Bitwa pod Oliwą 1627. Najsłynniejsze zwycięstwo polskiej floty w dziejach

Strona główna » Nowożytność » Bitwa pod Oliwą 1627. Najsłynniejsze zwycięstwo polskiej floty w dziejach

28 listopada 1627 roku pod Oliwą doszło do najsłynniejszego zwycięstwa polskiej floty. Dwie eskadry okrętów króla Zygmunta III Wazy, dowodzone przez admirała Arenda van Dickmanna, pokonały pewnych siebie Szwedów. Oficer nie miał jednak okazji cieszyć się z triumfu.

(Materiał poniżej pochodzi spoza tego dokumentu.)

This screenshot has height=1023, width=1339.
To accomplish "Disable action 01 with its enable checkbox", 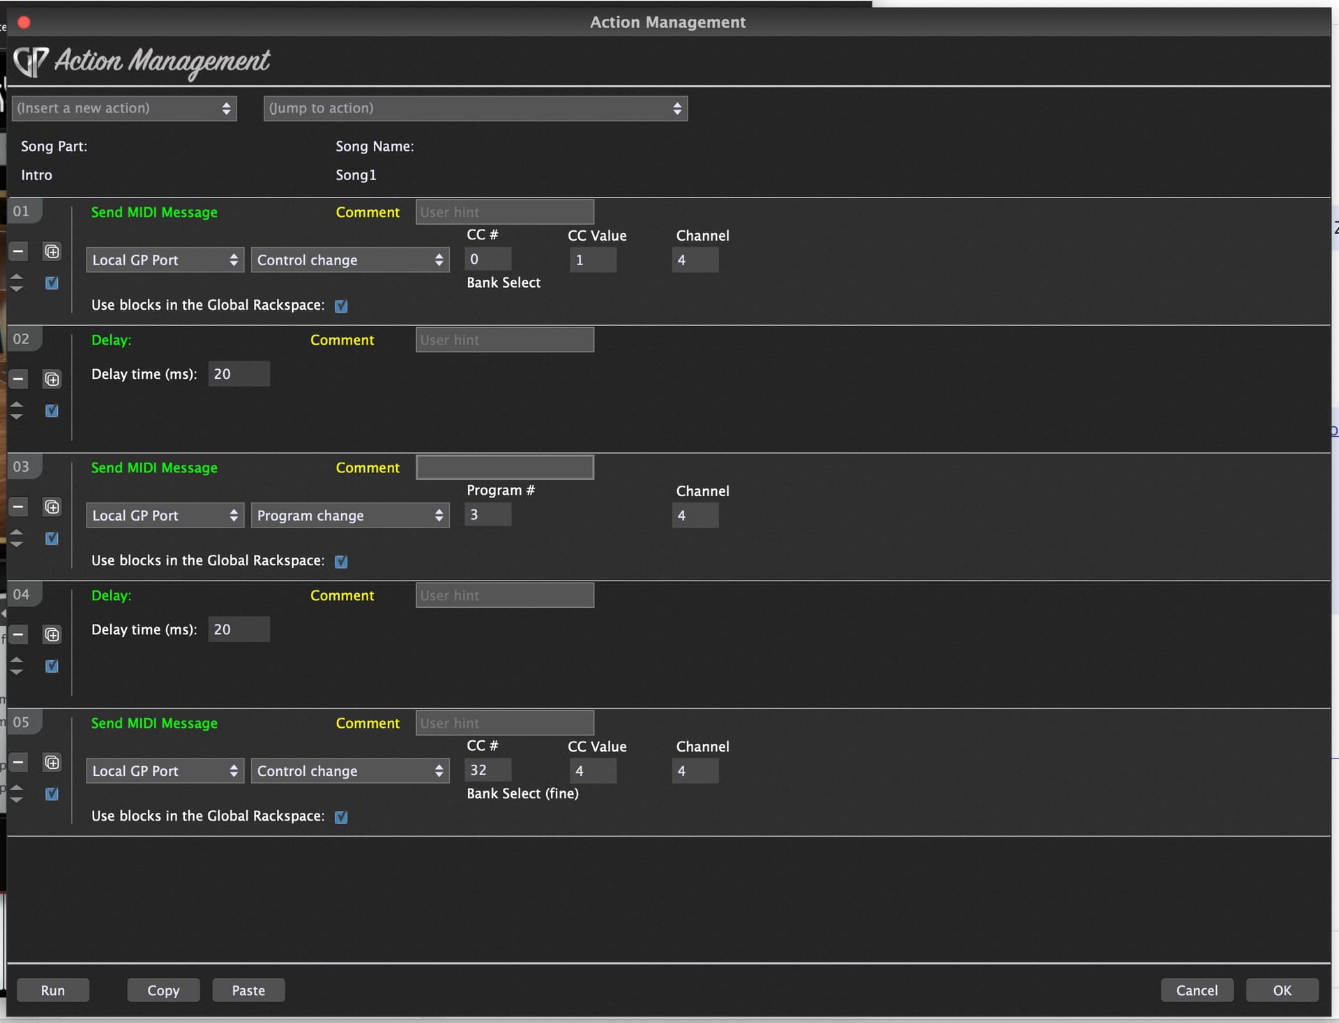I will [x=52, y=283].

Eskadra szwedzka właściwie już się zabierała do odpłynięcia na leże zimowe do Szwecji, gdyż zaczynały się na Bałtyku jesienne sztormy, a przynajmniej do wymiany z inną eskadrą, czuwającą pod pruską Piławą. Wtem dostrzeżono, jak flota gdańska króla Zygmunta III Wazy z trudem wypływała zza Latarni Wisłoujścia.


Reklama


„Rycerz Święty Jerzy” na mieliźnie

Wielki i piękny „Ritter Sankt Georg” („Rycerz Święty Jerzy”), który właśnie się wynurzył zza fortyfikacji, wpadł nagle na mieliznę i żal było patrzeć, jak te ciury gdańskie nie mogły sobie z nim poradzić, łapiąc i ciągnąc liny w różne strony.

Eskadra szwedzka, w składzie szóstkowym, pięciu galeonów i jednej pinasy, przepłynęła dumnie pod żaglami przed nosem „niezdarnych Polaków”. Długo nie będą nam w stanie dorównać, pomyślał niejeden, nie tylko szyper czy kapitan, ale nawet zwykły marynarz.

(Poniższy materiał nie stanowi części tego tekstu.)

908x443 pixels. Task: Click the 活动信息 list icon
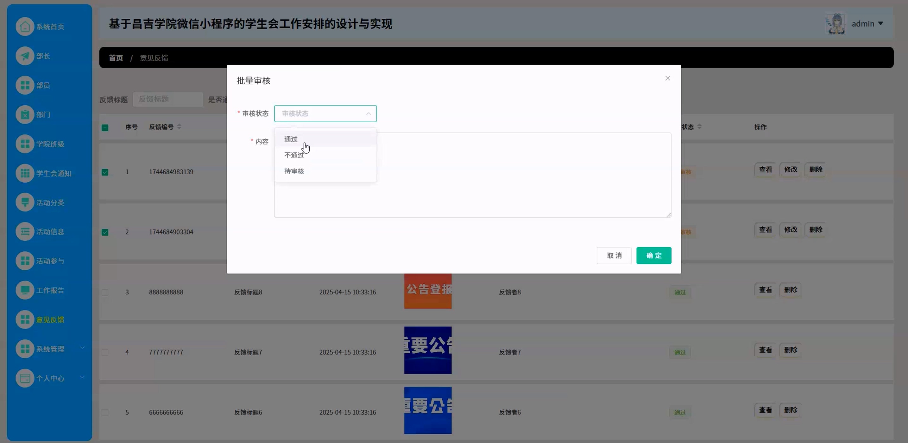[25, 232]
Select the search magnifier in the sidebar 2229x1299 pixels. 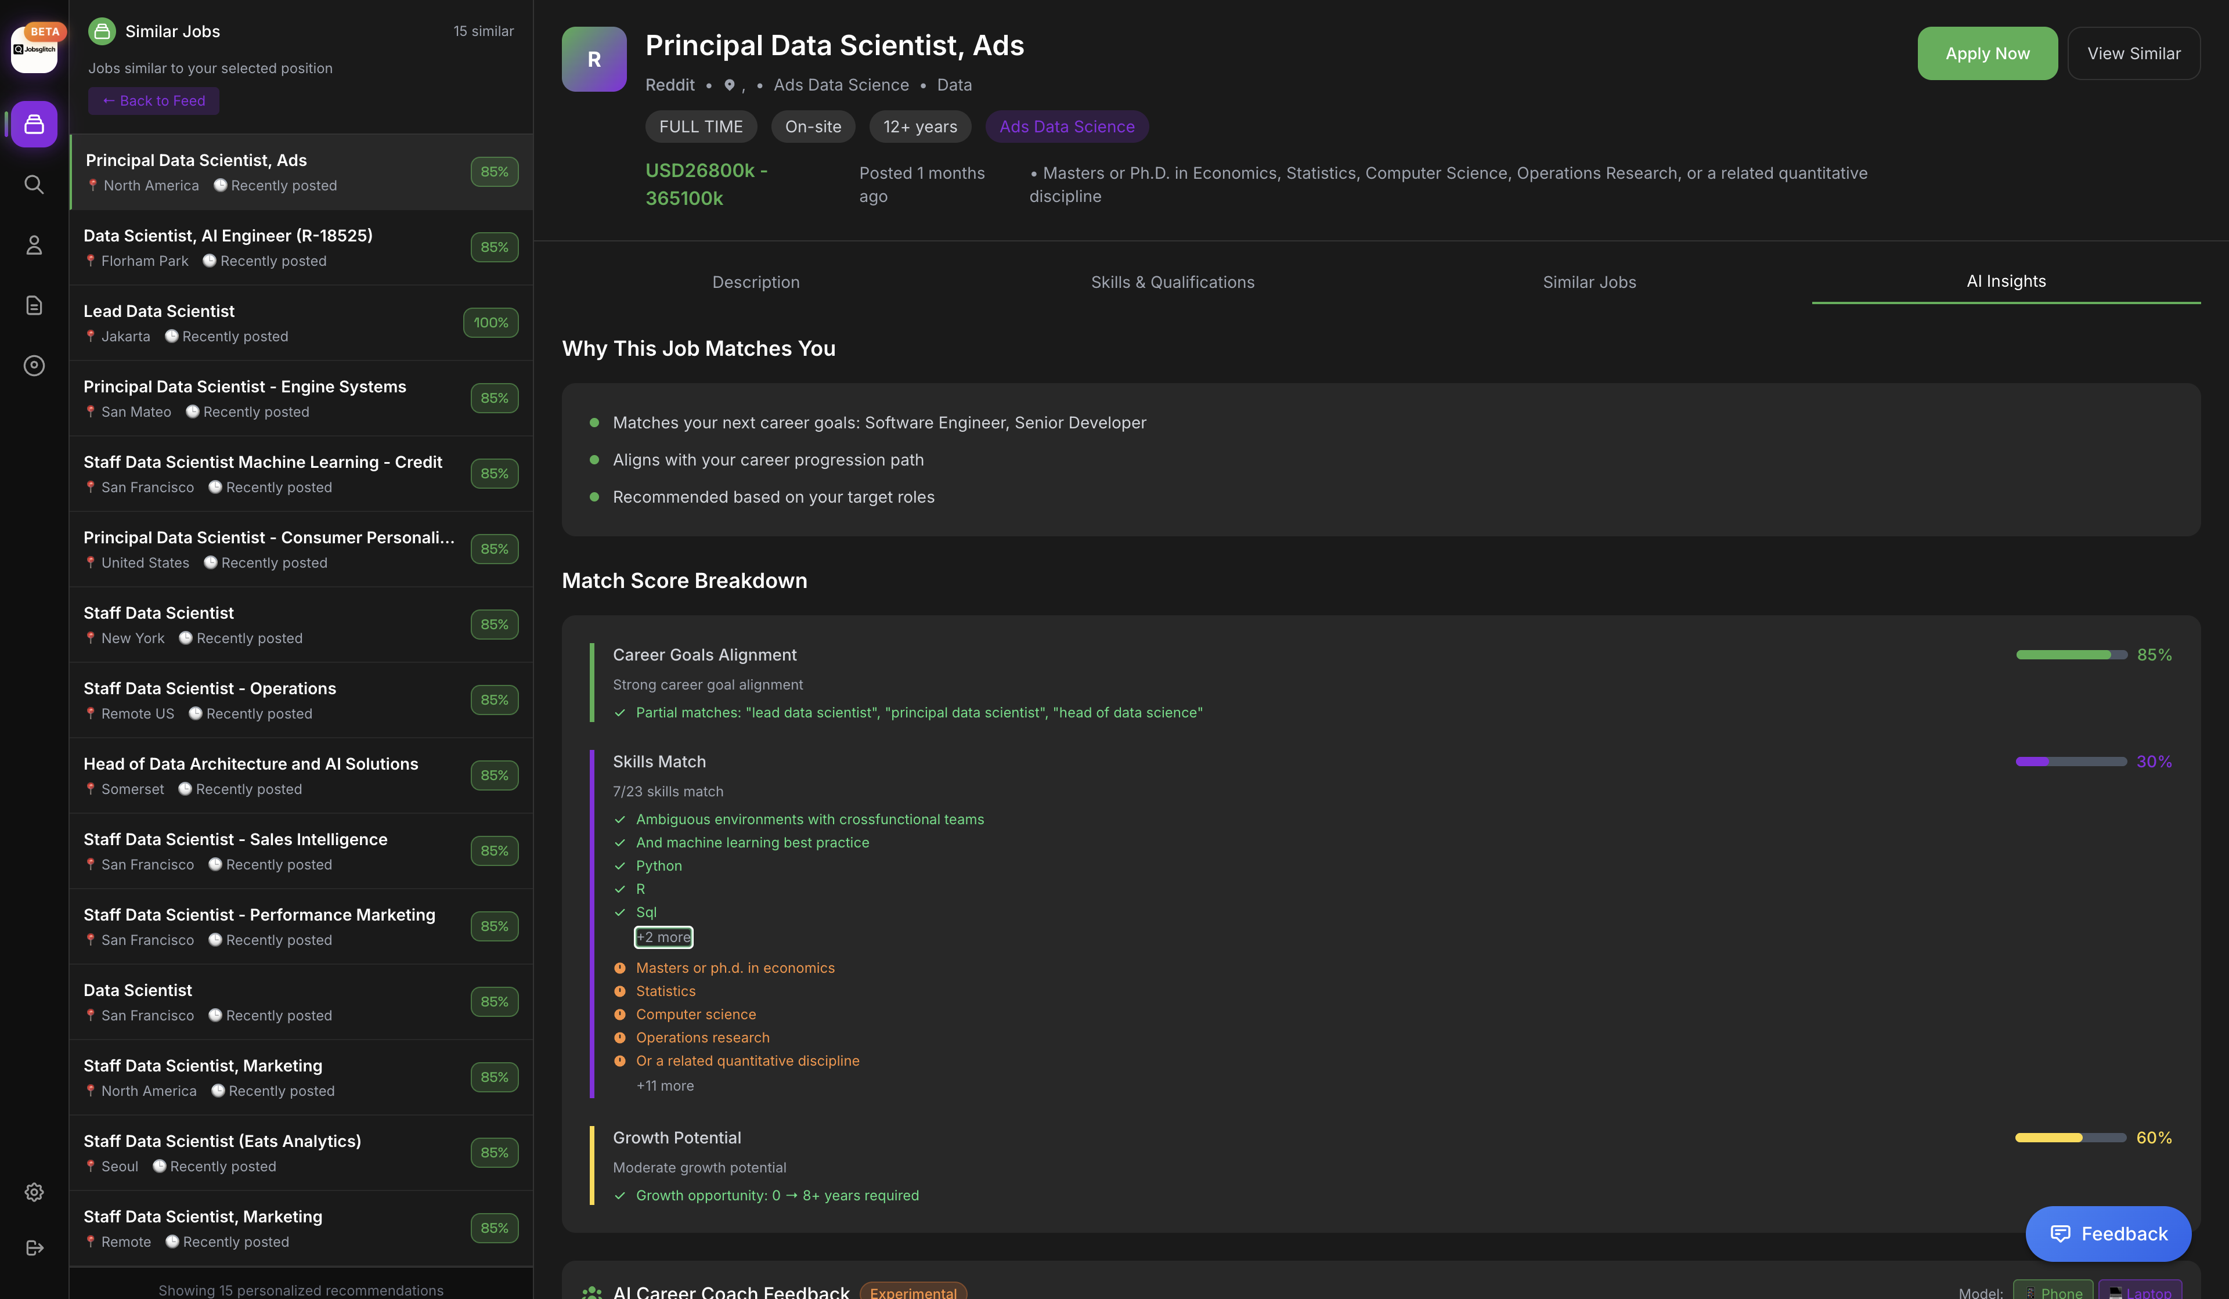click(34, 185)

Polski okręt flagowy galeon "Rycerz Święty Jerzy" (domena publiczna).
Polski okręt flagowy galeon „Rycerz Święty Jerzy” (domena publiczna).

Tymczasem pierwszy występ największego polskiego galeonu zakończył się pechowo. Na skutek błędu w nawigacji i nieprecyzyjności map wpadł on na nieoznaczoną mieliznę. Przez to na oczach wrogów, którzy nie omieszkali wyśmiać ich gdańskiej nieudolności, musieli ściągać galeon z mielizny i wracać do portu. A przecież gotowali się do bitwy.

Admirał Wilhelm Appelmann, złożony chorobą, rozdzielił swoje obowiązki pomiędzy swych zastępców i komisarze królewscy funkcję admirała na czas walki ze Szwedami przekazali Arendtowi van Dickmannowi, przybyszowi z Niderlandów, dowództwo nad piechotą morską otrzymał Jan Storch – gdańszczanin, a na dowódcę artylerii okrętowej wyznaczono Hermana de Witte. Otrzymali oni Radę Wojenną, z którą wspólnie mieli opracowywać plan bitwy ze Szwedami.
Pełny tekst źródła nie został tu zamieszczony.